Molto più difficile è assegnarle gli aggettivi che una struttura pubblica destinata alla cura della persona dovrebbe avere: non è funzionale, non è efficiente, non è accogliente e vediamo il perché.

Il progetto  di spostamento del Poliambulatorio di viale Marconi, con tutte le sue medicine specialistiche, è stato radicalmente  modificato dalla Giunta Costantini- Francioso, che ha voluto collocare lì tutti i medici di base del paese, come se la loro “convivenza” sotto lo stesso  tetto fosse sufficiente per realizzare la Casa della Salute, titolo che il nostro sindaco voleva a tutti i costi appiccicarle, pur in mancanza delle strumentazioni e dei servizi che una vera Casa della Salute deve offrire. Abbiamo così rinunciato ad esempio alla Neuropsichiatria Infantile che non vi ha trovato posto e anche la medicina Veterinaria deve coabitare con un altro servizio, perché manca un ufficio dedicato. Non sarebbe stato più saggio lasciare i medici di base ciascuno nel proprio studio privato, magari favorendone l’aggregazione, e portare in paese PIU’ medicine specialistiche per evitare agli spilambertesi di spostarsi?
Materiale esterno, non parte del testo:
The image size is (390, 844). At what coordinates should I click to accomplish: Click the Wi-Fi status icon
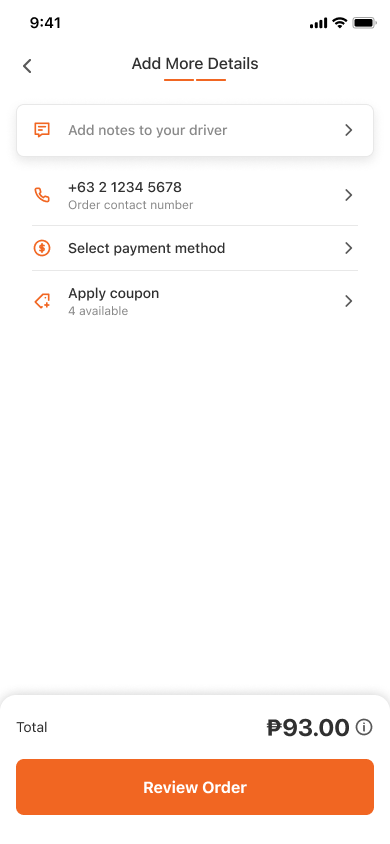[339, 23]
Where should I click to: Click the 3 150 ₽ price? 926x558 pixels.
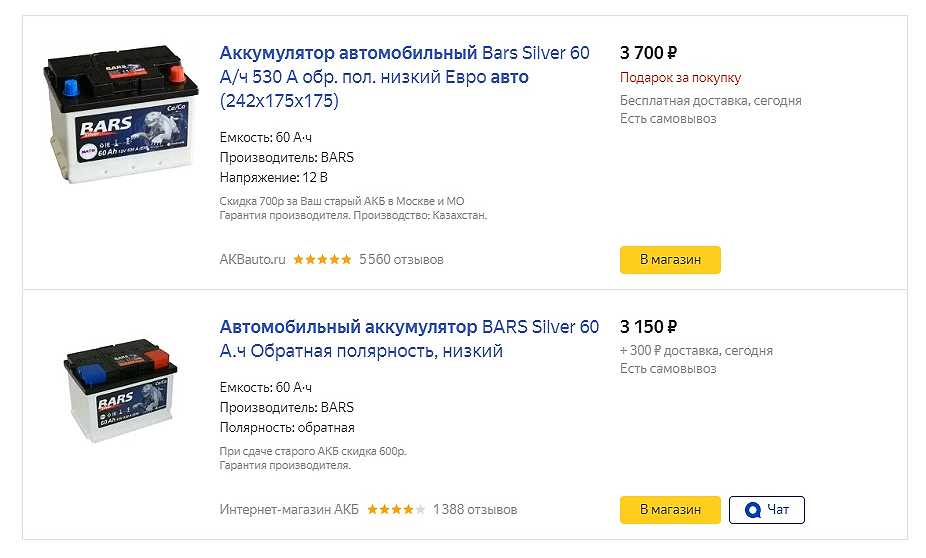tap(648, 327)
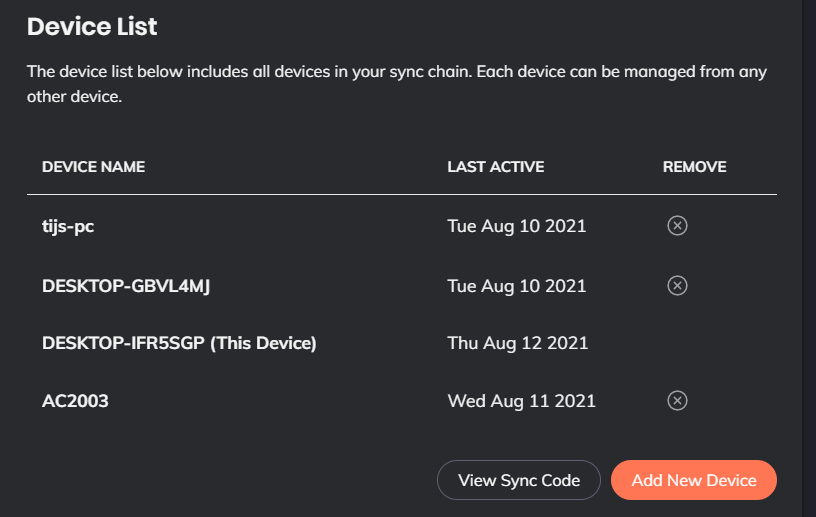Click the LAST ACTIVE column header

point(495,167)
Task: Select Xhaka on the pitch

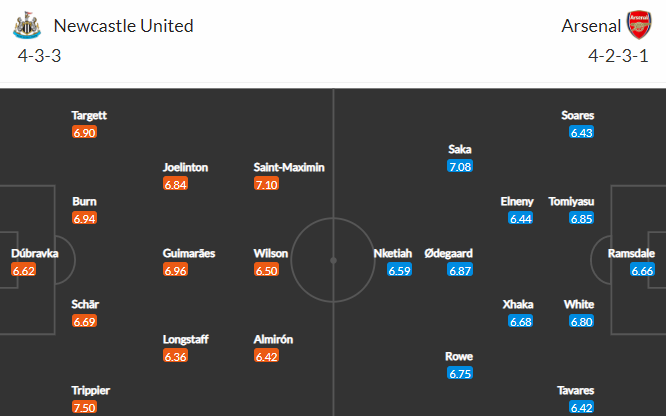Action: tap(518, 305)
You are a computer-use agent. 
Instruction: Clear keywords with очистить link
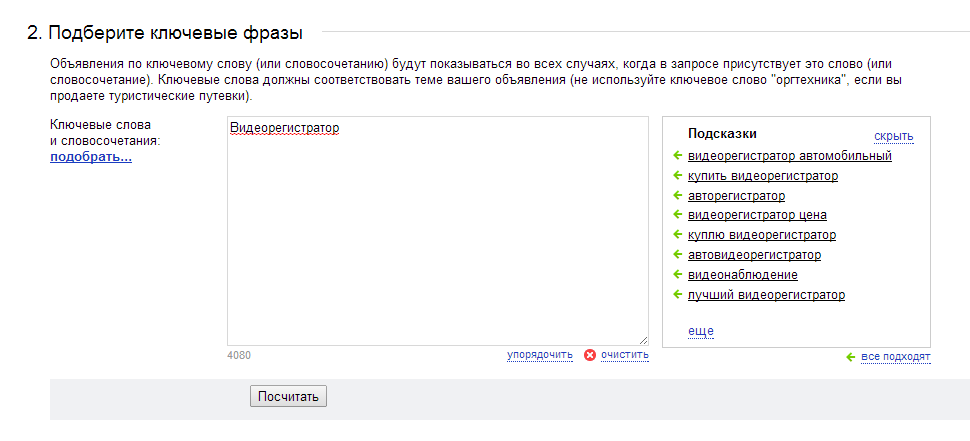tap(625, 355)
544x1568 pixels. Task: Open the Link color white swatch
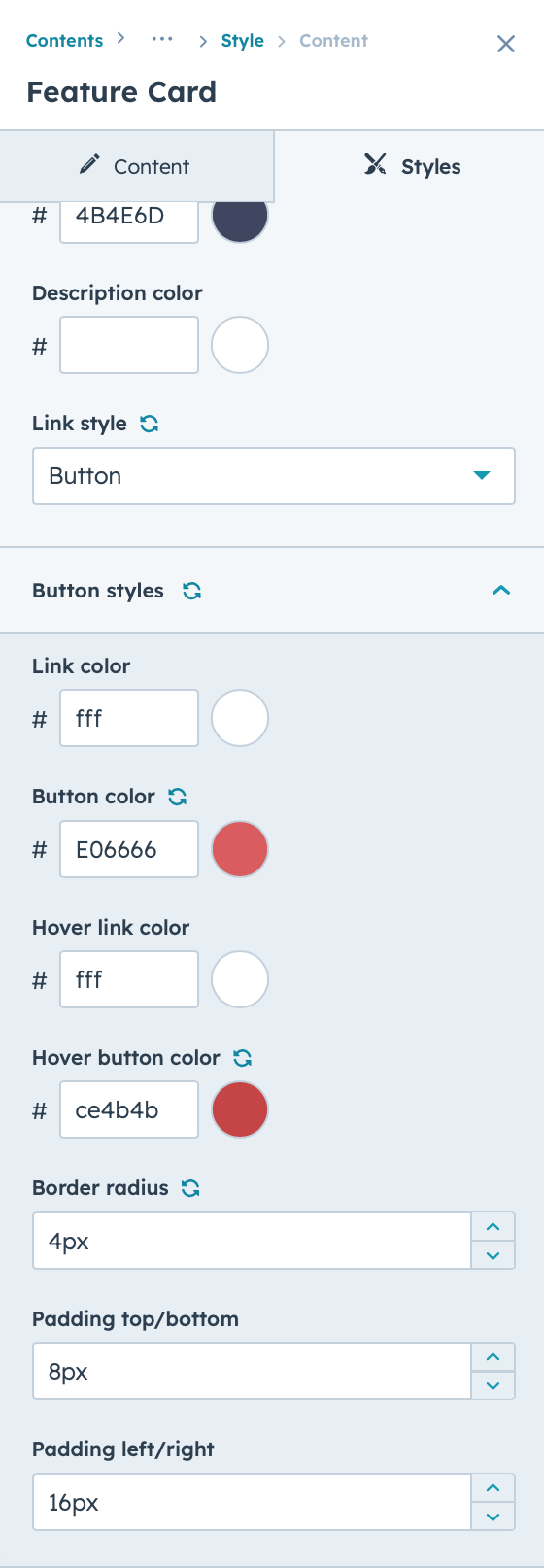tap(240, 718)
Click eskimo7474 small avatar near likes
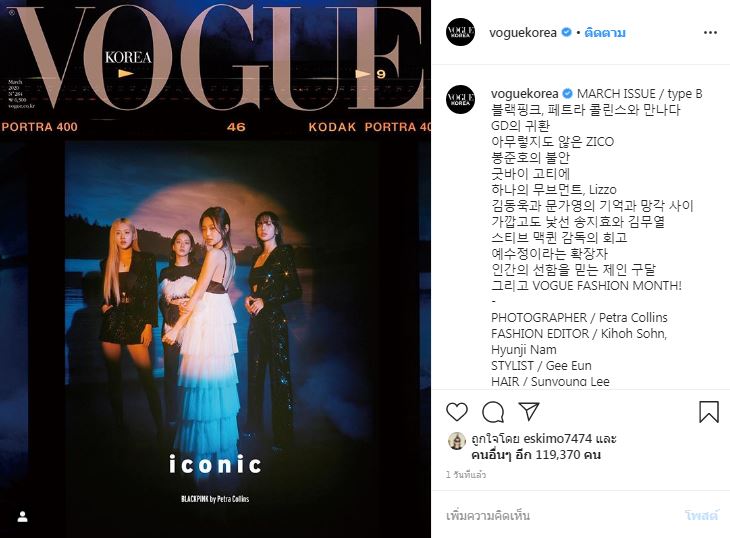This screenshot has height=538, width=730. tap(457, 441)
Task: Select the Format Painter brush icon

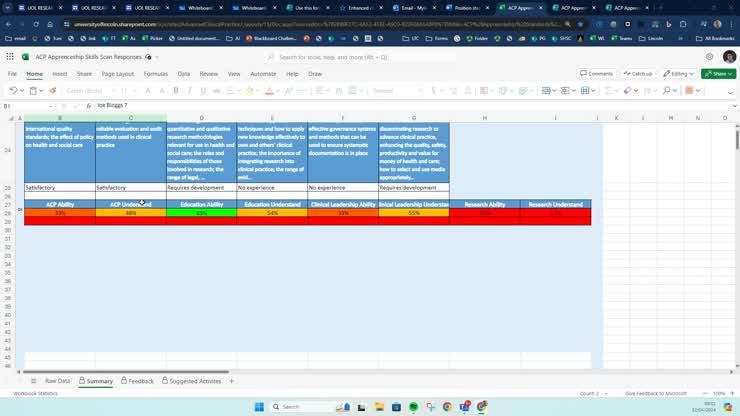Action: click(52, 91)

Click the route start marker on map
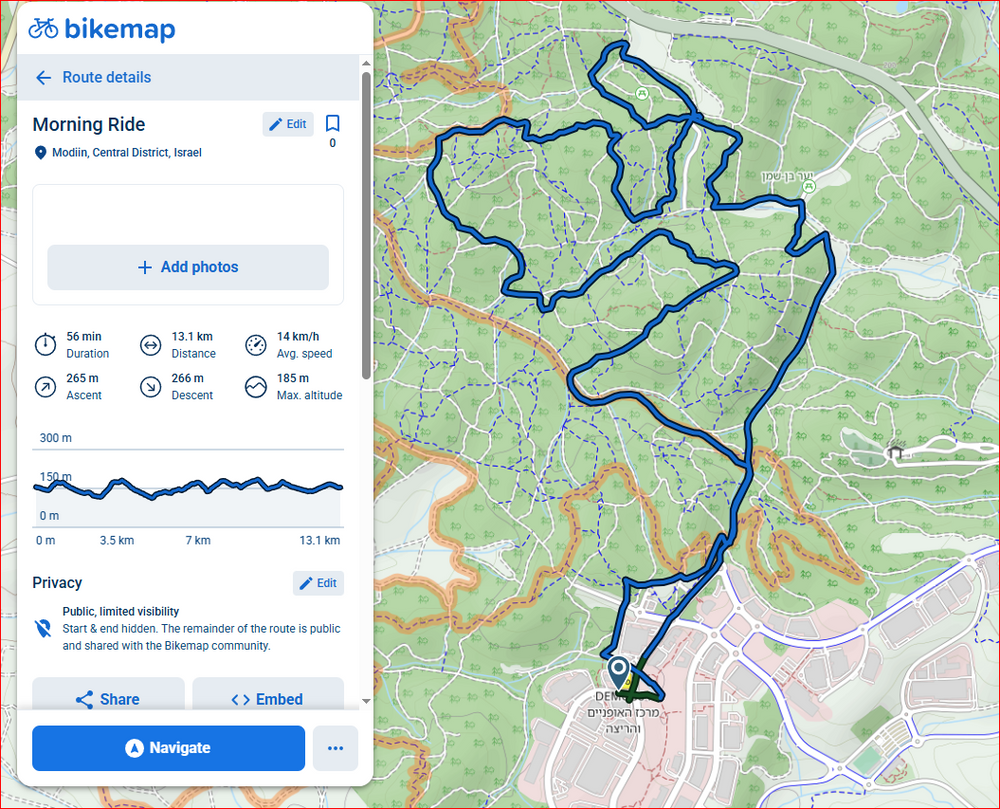click(x=618, y=668)
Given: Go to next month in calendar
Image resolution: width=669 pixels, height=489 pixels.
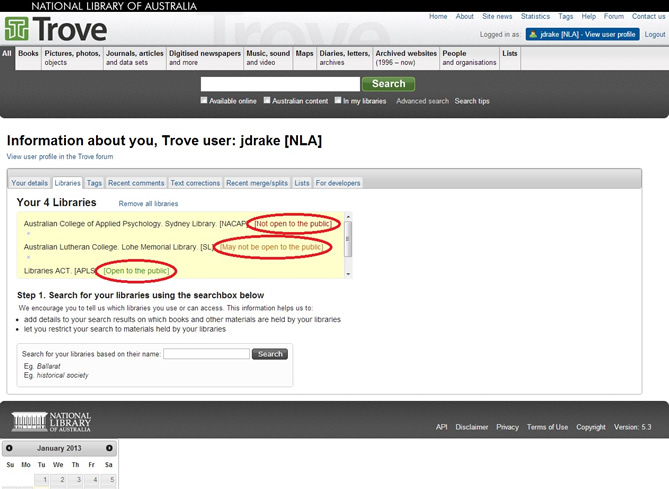Looking at the screenshot, I should [109, 448].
 Non è proprio chiaro al cittadino spilambertese quale sia il beneficio di avere tutti ( o quasi ) i medici di base sotto lo stesso tetto, visto che un paziente va dal proprio medico, mica da un altro e  anzi, lo spazio di attesa è esiguo, solo 2/4 sedie davanti alla porta del medico, quando negli ambulatori privati precedenti le sedute erano più che sufficienti, c’erano giornali per ingannare l’attesa, non si era costretti a collocarsi lontano dalla porta del medico per potersi sedere o, in alternativa, a sostare in piedi in uno stretto corridoio.

Non parliamo poi del CUP. Le mezze giornate di apertura si sono ridotte a 2 (proprio due), contro le quattro precedenti, nessun pomeriggio e mai di sabato,  con disagio grave soprattutto per chi lavora. Sono stati ridotti da quattro a due anche gli operatori, quindi dimezzamento del servizio su tutta la linea.  Già questa diminuzione drastica del servizio meriterebbe che il Comune si muovesse per pretendere dall’ASL almeno di ripristinare 4 mezze giornate di apertura e il numero di operatori adeguato!

 Nelle due mattine in cui il CUP è aperto i cittadini poi sono stipati nell’unica sala d’aspetto un poco più ampia, pochi fortunati a sedere, la maggioranza in piedi, a sperare che qualcuno  chi li precede se ne vada colto dalla disperazione (la scorsa settimana quasi 200 persone hanno preso il numeretto per ognuno dei due giorni aperti). I commenti dei presenti erano tra l’ironico e l’imbufalito, ma tant’è.

Adesso abbiamo non più un banale Poliambulatorio, ma una Casina della salute!